Lastly, Paul returns to Israel’s unbelief. If sharing the good news – the Gospel – is so great, how do we understand its rejection? Paul returns to the Old Testament and the book of Isaiah. If the message of the Gospel is understandable, and if faith is “awakened” in hearing the message, and it clearly shows us that Christ Jesus is the fulfillment of that message (“the message is heard through the word of Christ” – vs 17) and if it is not as if they didn’t hear it (vs 18), nor understand what is about (vs 19), then why is it rejected by some?
The stumbling block for Israel was their “envious(ness) by those who are not a nation” (vs 19) – the Gentiles. They didn’t like who is included. Paul makes it perfectly clear, like it or not, “...I have been found by those who did not seek me; I have shown myself to those who did not ask for me” (10:20). It might be that this stumbling block was not just the Jewish problem, but in reverse, it was also a Gentile problem. Christ Jesus is Lord of all, not just some.

Look at Romans 9 and 10 together this weekend if you can. We learn from them that God’s Sovereignty, his election and purposed grace work to call those who will come to him by “hearing, believing, and confessing” Christ to be their Savior and Lord. Who is it for? “But of Israel, he says, ‘All day long I have held out my hands to a disobedient and contrary people’” (10:21). It is for people... Jews, Gentiles, Men, Women, White, Black, Asian, etc... people who do not know God is seeking them long before they realize it and respond to him.

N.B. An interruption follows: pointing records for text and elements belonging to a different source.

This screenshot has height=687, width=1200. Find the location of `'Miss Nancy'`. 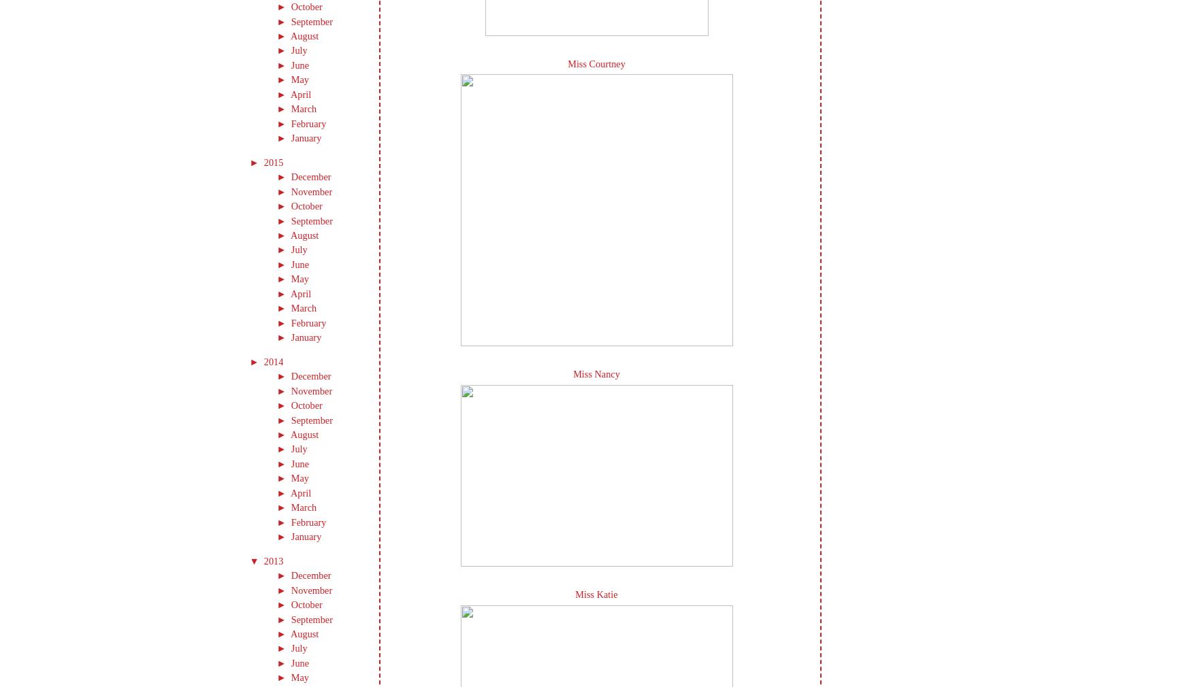

'Miss Nancy' is located at coordinates (596, 374).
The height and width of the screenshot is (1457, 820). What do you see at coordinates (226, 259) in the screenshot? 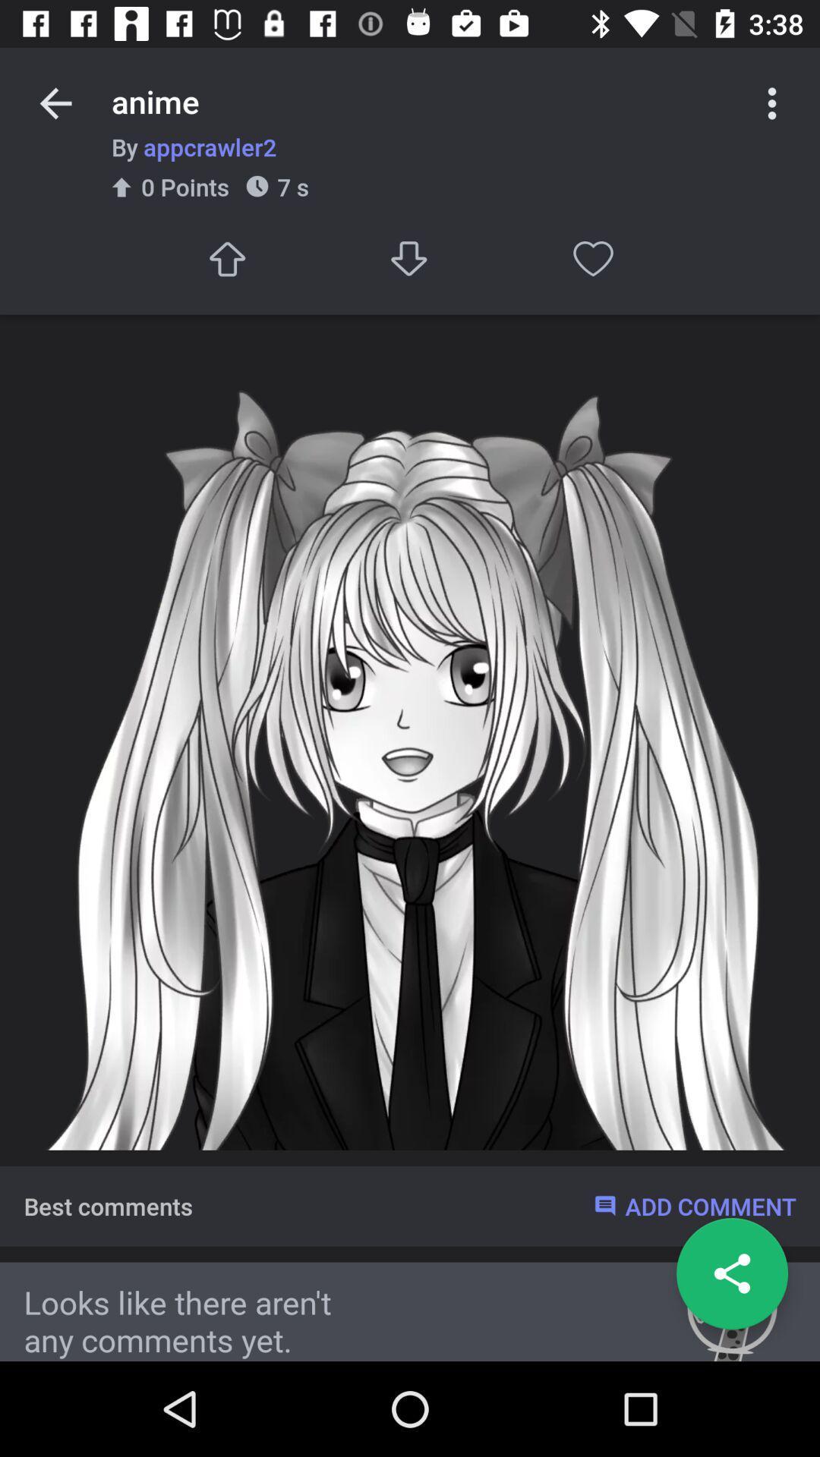
I see `upload image` at bounding box center [226, 259].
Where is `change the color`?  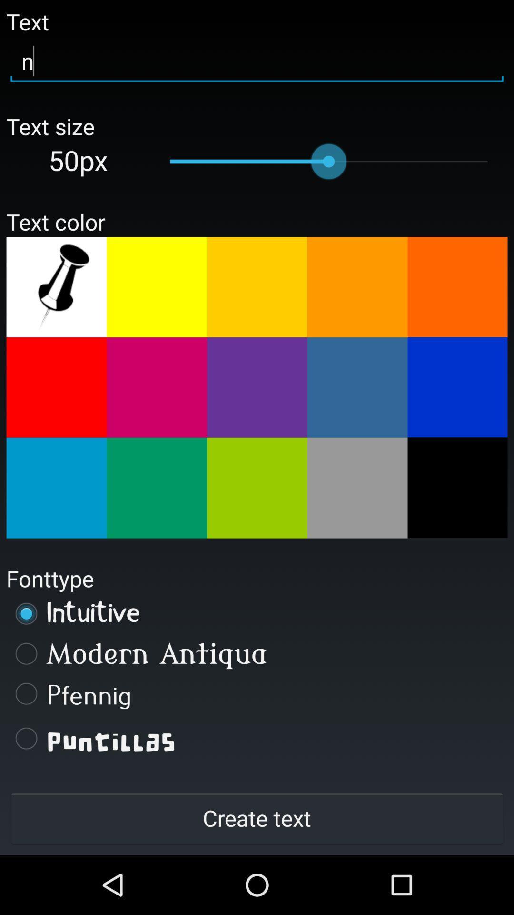 change the color is located at coordinates (457, 487).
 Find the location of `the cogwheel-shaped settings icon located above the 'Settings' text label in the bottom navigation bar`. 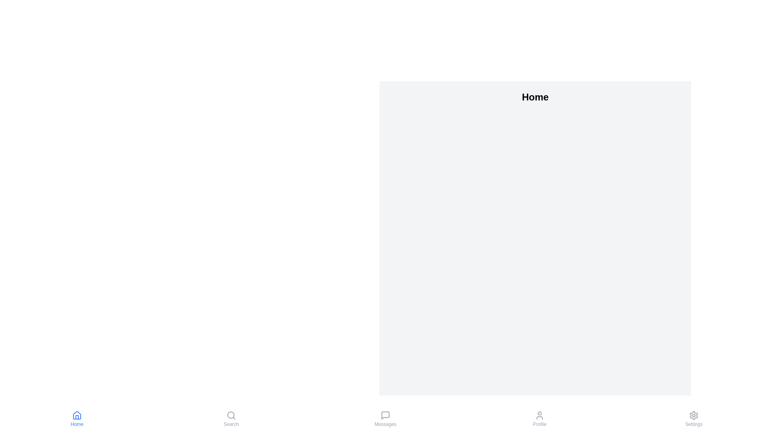

the cogwheel-shaped settings icon located above the 'Settings' text label in the bottom navigation bar is located at coordinates (694, 415).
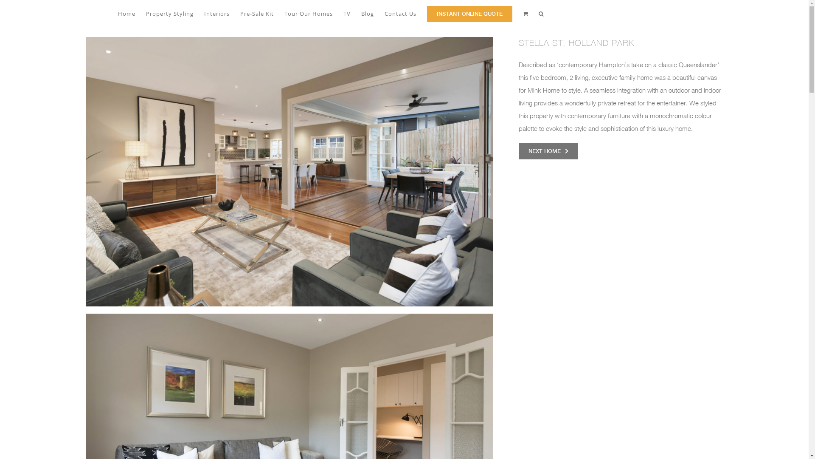 The image size is (815, 459). What do you see at coordinates (400, 13) in the screenshot?
I see `'Contact Us'` at bounding box center [400, 13].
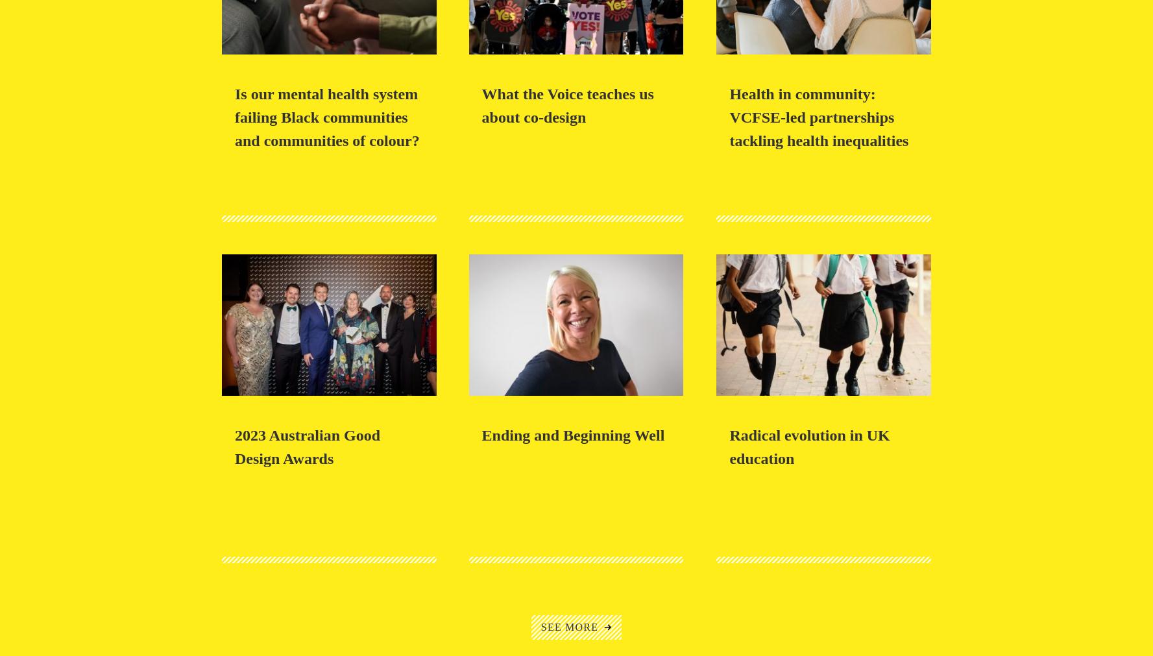 This screenshot has width=1153, height=656. What do you see at coordinates (234, 418) in the screenshot?
I see `'10 Oct 23'` at bounding box center [234, 418].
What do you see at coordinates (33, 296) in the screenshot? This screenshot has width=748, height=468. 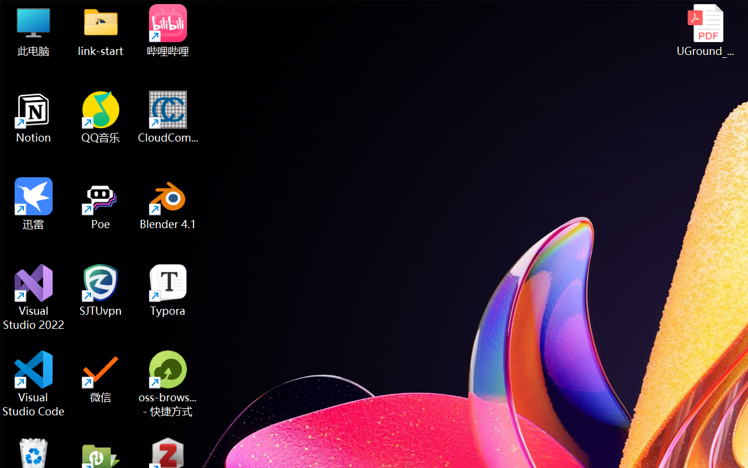 I see `'Visual Studio 2022'` at bounding box center [33, 296].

The argument Paul makes could be made still today. Why does anyone believe? They believe because God calls them, and Justifies them through His effective grace and faith. When we respond by faith, trusting in Christ Jesus as Savior, we are receiving the gift of God – free and clear. When a person rejects the Gospel they are rejecting God – in any human sinful nature, it is easy to do. That’s why we pray and share the Gospel as good news – you never know when it will hit home!